Scraping/accessing 来自输入字段的所有搜索结果
Scraping/accessing all search results from input field
我想使用 rvest
抓取 https://www.deutsche-biographie.de/。在此网页顶部的输入字段中,必须输入名称。相应的搜索结果会显示所有具有此姓名或相似姓名的人。
比如我输入了名字'Meier'然后使用下面的代码抓取了相应的搜索结果
library(rvest)
library(dplyr)
page = read_html(x = "https://www.deutsche-biographie.de/search?_csrf=45b6ee54-385e-4777-90bf-9067923e6a00&name=meier")
name = page %>% html_nodes(".media-heading a") %>% html_text()
information = page %>% html_nodes("div.media-body p") %>% html_text()
result = data.frame(name, information)
result$information <- result$information %>% trimws() %>% strsplit(split = ", \n") %>% lapply(trimws)
result <- tidyr::unnest_wider(result, information) %>%
rename(years = 2, profession = 3) %>%
tidyr::extract(years, into = c("year_of_birth", "year_of_death"), regex = "^.*?(\d{4}).*?\-\s(\d{4})")

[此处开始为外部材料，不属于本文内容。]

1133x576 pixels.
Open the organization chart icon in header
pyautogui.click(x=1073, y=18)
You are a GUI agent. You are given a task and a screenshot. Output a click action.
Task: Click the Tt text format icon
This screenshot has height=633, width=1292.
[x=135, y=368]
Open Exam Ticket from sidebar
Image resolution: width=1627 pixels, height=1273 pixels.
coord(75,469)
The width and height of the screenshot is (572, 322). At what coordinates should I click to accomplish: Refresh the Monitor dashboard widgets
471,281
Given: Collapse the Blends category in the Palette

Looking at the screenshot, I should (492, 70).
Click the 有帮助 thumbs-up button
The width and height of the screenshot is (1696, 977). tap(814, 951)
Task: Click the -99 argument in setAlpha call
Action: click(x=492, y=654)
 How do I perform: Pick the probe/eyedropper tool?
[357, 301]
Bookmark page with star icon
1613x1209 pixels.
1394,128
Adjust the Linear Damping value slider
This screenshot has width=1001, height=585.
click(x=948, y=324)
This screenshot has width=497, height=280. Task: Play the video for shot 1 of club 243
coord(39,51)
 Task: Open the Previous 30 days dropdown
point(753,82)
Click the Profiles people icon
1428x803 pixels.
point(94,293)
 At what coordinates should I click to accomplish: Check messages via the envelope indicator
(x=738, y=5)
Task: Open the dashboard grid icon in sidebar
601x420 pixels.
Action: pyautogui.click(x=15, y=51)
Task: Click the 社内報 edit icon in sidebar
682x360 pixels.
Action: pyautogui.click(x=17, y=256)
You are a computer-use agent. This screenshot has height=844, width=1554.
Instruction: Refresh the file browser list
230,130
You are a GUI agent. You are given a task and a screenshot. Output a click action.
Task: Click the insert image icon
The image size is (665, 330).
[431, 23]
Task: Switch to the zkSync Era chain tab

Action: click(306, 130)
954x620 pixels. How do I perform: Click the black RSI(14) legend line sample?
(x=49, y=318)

places <- page %>% html_nodes("li.treffer-liste-elem") %>% html_attr("data-orte") %>% strsplit(";")
result$place_of_birth <- lapply(places, function(x) x[grepl("@geburt$", x)]) %>% unlist()
result$place_of_death <- lapply(places, function(x) x[grepl("@tod$", x)]) %>% unlist()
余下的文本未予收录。